Before we leave the data centre, we can’t ignore some other potential hybrids (seventhly and eighthly, I think). First up, the idea that either within the same data centre or across two or more data centres, different workloads are best served. With the advent of AI, this point is growing in importance. A single data centre will need (radically) different infrastructure to host equally well what we might call traditional work applications and, for example, the Large Language Models (LLMs) which are the foundations of the AI world to come. More likely, AI applications will be placed in AI factory data centres – built to provide AI-optimised infrastructure. 

This split between traditional and AI applications may well require different cooling solutions. Hence, more and more talk of hybrid cooling. Air-based solutions continue to dominate – with free cooling the ultimate objective, but liquid cooling is gaining traction as the only way to cope with the heat generated by AI chips inside servers. And here we encounter hybrid number nine – different approaches to liquid cooling. So, we have not just hybrid cooling, but potentially also hybrid liquid cooling – maybe a mixture of direct to chip and immersion cooling. So, cooling brought specifically to the hot chips, alongside larger assets, such as servers, being carefully immersed/surrounded by liquid.

We could also extend the idea of hybrid to the three core IT hardware categories – storage, networks and compute. After all, storage within an enterprise tends to be broken down into primary, secondary and archive layers, provided by SSDs, hard disks and tape (yes, there’s still a role for this technology!). And networks can be split between fixed and wireless solutions, as well as copper and fibre cables.

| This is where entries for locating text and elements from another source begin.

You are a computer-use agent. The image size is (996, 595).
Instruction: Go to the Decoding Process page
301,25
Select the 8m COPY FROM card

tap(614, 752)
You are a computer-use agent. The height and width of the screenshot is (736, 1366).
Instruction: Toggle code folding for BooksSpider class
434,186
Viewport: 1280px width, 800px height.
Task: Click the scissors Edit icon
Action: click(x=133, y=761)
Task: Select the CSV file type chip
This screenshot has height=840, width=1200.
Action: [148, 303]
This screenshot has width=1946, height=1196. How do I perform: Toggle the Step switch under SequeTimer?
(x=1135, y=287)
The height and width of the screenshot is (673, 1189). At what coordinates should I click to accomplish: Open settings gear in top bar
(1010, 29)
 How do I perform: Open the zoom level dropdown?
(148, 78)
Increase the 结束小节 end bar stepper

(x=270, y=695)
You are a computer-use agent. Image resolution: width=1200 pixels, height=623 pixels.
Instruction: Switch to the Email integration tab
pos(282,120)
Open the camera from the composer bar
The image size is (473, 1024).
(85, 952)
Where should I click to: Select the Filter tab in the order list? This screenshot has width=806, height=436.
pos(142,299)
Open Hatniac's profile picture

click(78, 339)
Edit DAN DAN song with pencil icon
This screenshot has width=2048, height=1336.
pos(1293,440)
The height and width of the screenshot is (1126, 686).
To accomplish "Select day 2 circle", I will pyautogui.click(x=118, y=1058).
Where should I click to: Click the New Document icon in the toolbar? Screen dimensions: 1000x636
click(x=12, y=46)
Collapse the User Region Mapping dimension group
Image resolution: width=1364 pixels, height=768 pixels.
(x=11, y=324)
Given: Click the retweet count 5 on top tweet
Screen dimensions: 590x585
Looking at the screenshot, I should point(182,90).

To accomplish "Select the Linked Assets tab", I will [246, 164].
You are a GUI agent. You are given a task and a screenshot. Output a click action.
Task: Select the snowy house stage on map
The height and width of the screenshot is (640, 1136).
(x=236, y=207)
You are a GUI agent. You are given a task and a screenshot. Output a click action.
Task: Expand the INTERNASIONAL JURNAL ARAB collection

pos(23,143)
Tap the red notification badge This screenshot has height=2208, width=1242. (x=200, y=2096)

As for compute, well the range of devices used to access applications ranges from small, handheld devices, through tablets, laptops and desktops, to the huge, high performance supercomputers that drive the digital future in so many industries.

If we allow storage, networks and compute to be given hybrid status, this should very much help us to understand and, more importantly, embrace the less familiar hybrid digital world to which organisations aspire. After all, I imagine few, if any of you, consider yourselves to be users of hybrid storage or hybrid networks. You simply use the right storage for the right job. Similarly with networks (and compute).

Ultimately, hybrid is about taking the way in which you (comfortably) provision your IT hardware and extending it across every single aspect of your digital infrastructure estate, to provide the agility, flexibility, speed and scalability required to optimise the user experience.

A final question for you: if the dictionary definition involves only two types of plant or animal, and many of the examples I’ve given above involve at least three ‘types’ of solution to consider, do we need to start using the term ‘multi-hybrid’ to best describe what’s happening right now?! Rightly, you will conclude that the name doesn’t matter, so long as you understand why it matters and how to get there.